Let's compare beginnings of Beethoven's "Sixth Symphony," the "Pastoral," whose first movement is titled "Awakening of happy feelings on arriving in the country." Here's Karajan and the Berlin Philharmonic in the 1960s. Now here's the beginning from a late-'80s original-instrument set by Christopher Hogwood and the Academy of Ancient Music. I admire that band, that conductor, and much of this set, but I don't know what planet Hogwood's "Pastoral" is on. Our traveler is jogging too fast for happy feelings – he's anaerobic. Hogwood's tempo is nearly three metronome clicks faster than Karajan's, whose tempo is on the brisk side for his time. But Karajan wouldn't even rate on today's dog track.

It cheers me up no end to find someone else on this planet besides me who prefers Helmut Rilling's Bach to John Elliot Gardiner's, and especially Rilling's wondrous seventies Matthew Passion, which I've been searching for complete for years ever since I got a highlights CD, and which I finally found in a bargain basement set a few weeks ago.

Fashion is a peculiar thing, and the seventies aren't now, fashionwise, most people's favourite decade. But when it comes to performing Bach, the nineteen seventies were definitely my favourite decade of all. Recording had got as good as it was going to get, so no worries on that front. The lugubrious speeds adopted by Klemperer and Karajan in Bach (I find Karajan's set of the Brandenbergs to be intermittently absurd) had been speeded up enough to give Bach back his bounce, in the bouncy bits. On the other hand, speeds were not yet as absurdly speedy as they later became.

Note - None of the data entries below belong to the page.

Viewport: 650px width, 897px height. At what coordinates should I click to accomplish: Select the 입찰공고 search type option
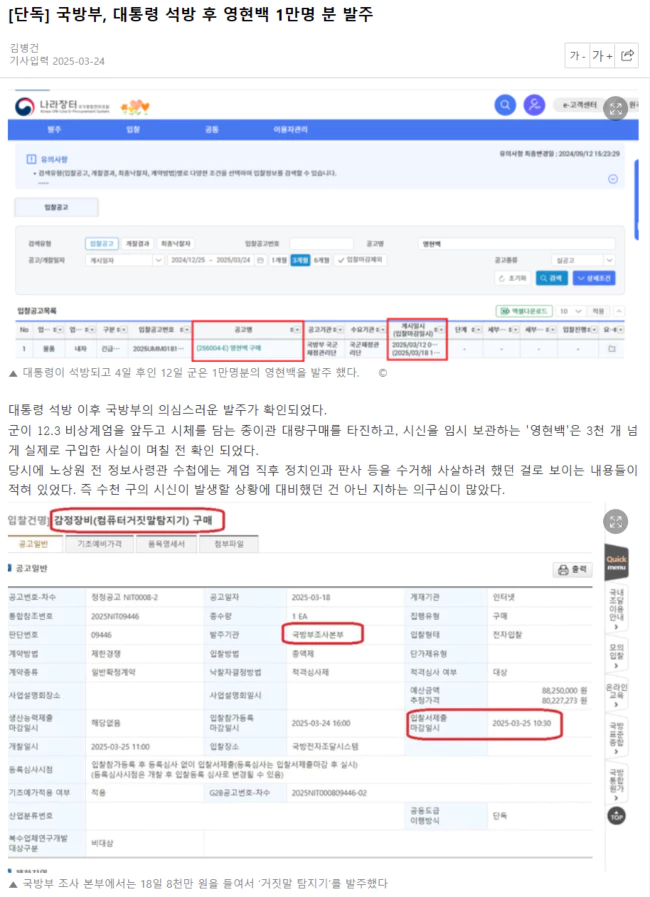103,243
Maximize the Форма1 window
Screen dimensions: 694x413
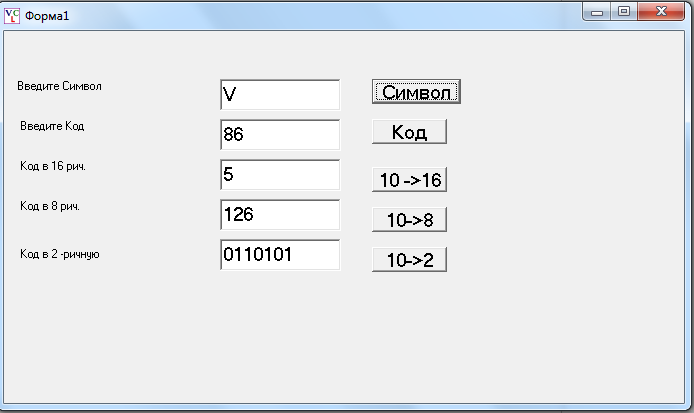624,12
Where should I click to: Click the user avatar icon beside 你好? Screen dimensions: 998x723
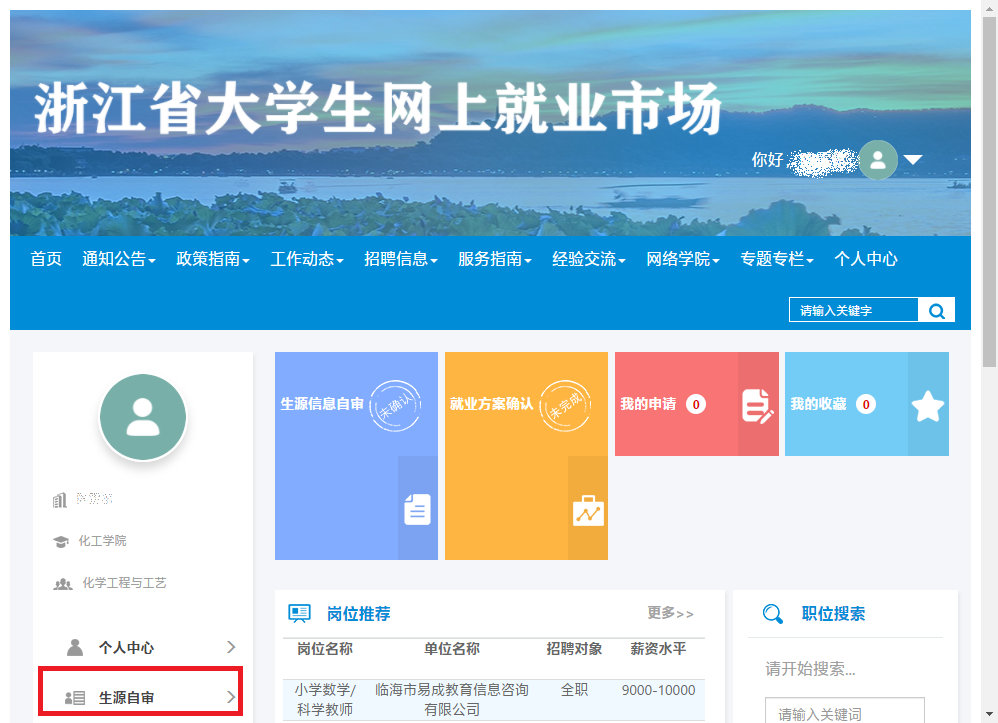(x=878, y=160)
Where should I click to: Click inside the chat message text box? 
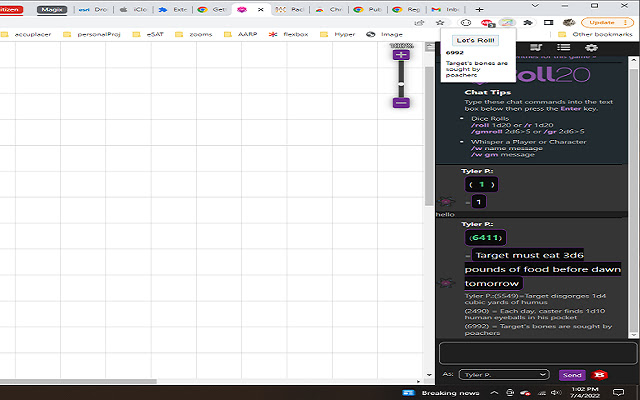tap(537, 353)
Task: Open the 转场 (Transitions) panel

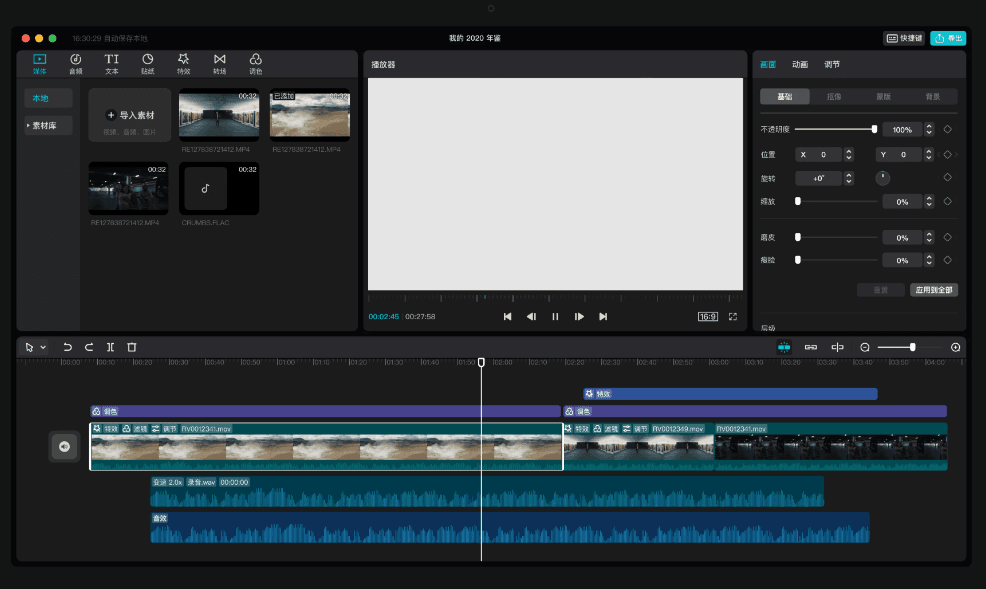Action: 219,60
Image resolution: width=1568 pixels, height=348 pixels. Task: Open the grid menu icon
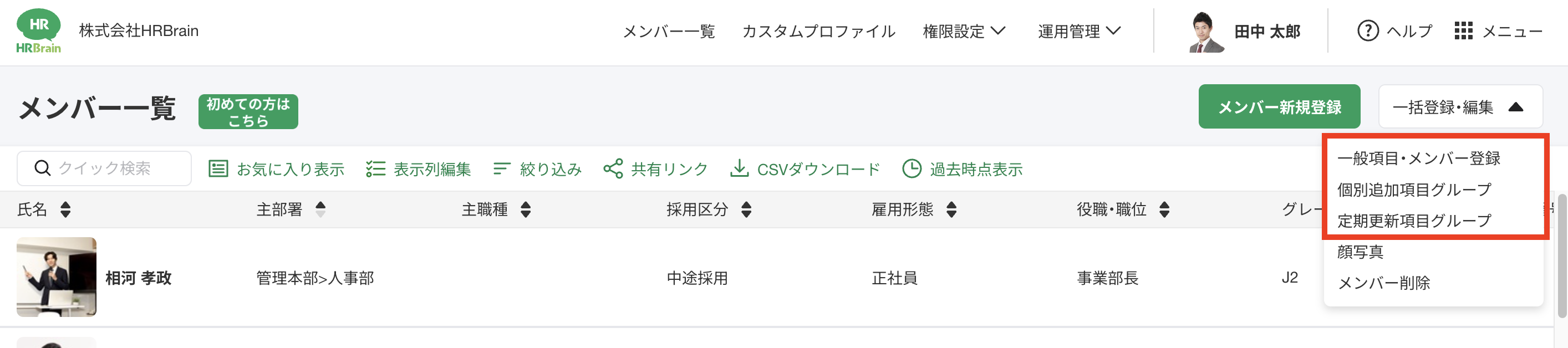[x=1463, y=31]
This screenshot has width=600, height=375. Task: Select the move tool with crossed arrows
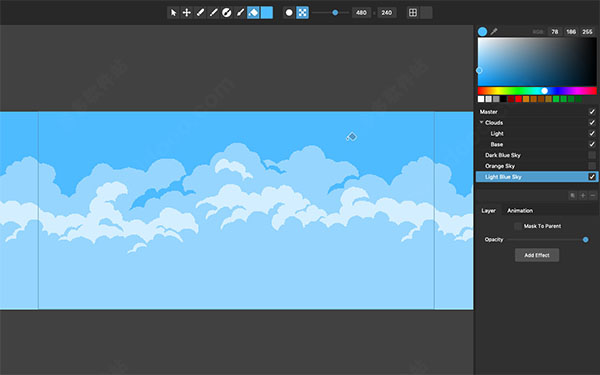coord(186,13)
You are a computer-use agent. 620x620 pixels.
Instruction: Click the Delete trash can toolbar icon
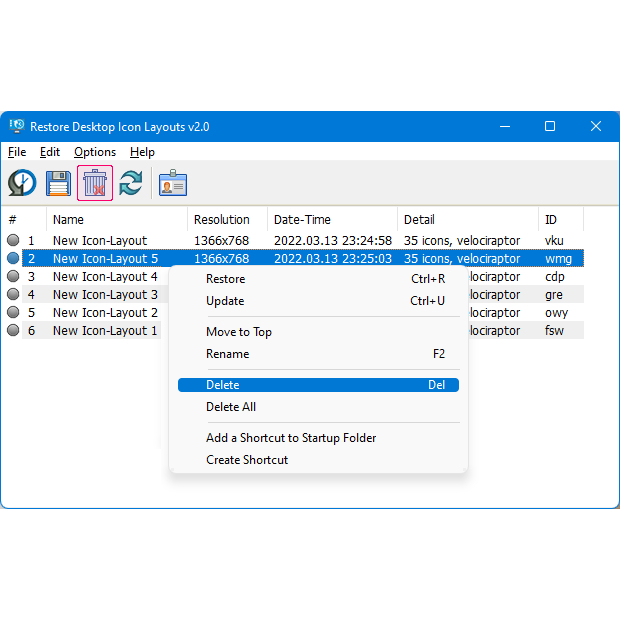point(95,183)
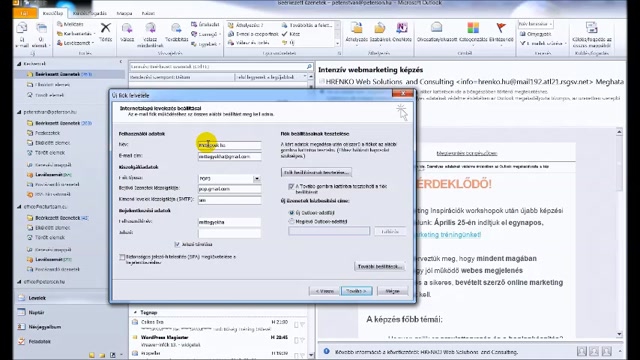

My particular problem with authenticity is not so much tempo (I like those Zinman Beethoven symphonies) as with that "bounce" thing, in particular the tendency of many authenticists to land like a ton of bricks on the first beat of every bar and to treat legato as some sort of crime. Once again, I feel that they may have slightly overdone the legato in the fifties and sixties, got dead right in the seventies, and then later they went berserk with the bounciness. (See this Samizdata rant.)